Mizgin at http://rastibini.blogspot.com has some powerful good reading about bird flu in Turkey. For example, how can poor Turks or Kurds be expected to cooperate in the fight against bird flu when they think their birds are being killed in order to drive up the price of lamb? Talk about understanding a foreign culture, spend some time with Mizgin. It’s interesting stuff. (By the way, bird flu has reached Istanbul now, in birds, not humans. That's not really big news though. Birds have tested positive for H5N1 in Romania, Russia, and Croatia prior to this. But this morning there are five new human bird flu cases. Oh well . . .)
Also in Turkey, the man who shot Pope John Paul II in 1981 is being released from prison. I suppose that if John Paul can forgive him, then the rest of us can too.

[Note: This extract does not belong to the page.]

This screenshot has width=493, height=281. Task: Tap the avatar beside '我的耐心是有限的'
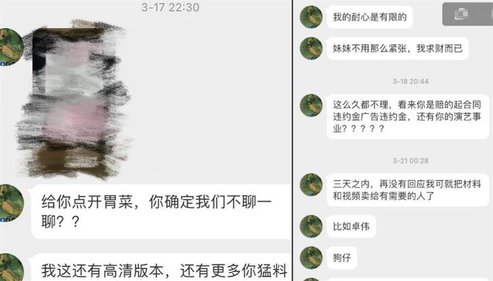pyautogui.click(x=311, y=17)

Isn't it interesting how Turkey is the focus of so much news lately?
Tags: bird flu, avian flu, pandemic, H5N1, flu, influenza, politics, medicine, Turkey,
3 Comments:
At 12:47 PM, Unknown said…
“Harry Belafonte was kissing up to Hugo Chavez bigtime this weekend. Last year Pat Robertson called for the assassination of Chavez. Both these positions seem a little extreme to me. I would prefer it if our attitude were somewhere in the middle.”
Yes, I was reading up on this. But people rarely swing to the middle for some reason. Maybe it’s because the pendulum hates to stand still.
At 2:24 PM, Carl said…
Hugo Chavez has offered to sell cheap heating oil to the poor of the Bronx.
Imagine. A Venezuelan president more concerned with Americans' well-being than even their own mayor...
At 10:08 PM, Mizgîn said…
Thanks, Ed. The price of lamb is a serious one because everyone tries to buy lambs for the holiday which begins on the 10th (tomorrow) and runs through the 13th of January, this year.
It is Kurban Bayramı, the Feast of the Sacrifice. People buy lambs and then sacrifice them for a feast. It's one of the most important Muslim holidays in the year.
Bianet has published some concerns about the sacrifice here:
http://www.bianet.org/2006/01/01_eng/news73139.htm
Of course, this whole bird flu thing is probably going to take something away from the holiday this year.
Anyway, there is a logical reason for fear of rising lamb prices.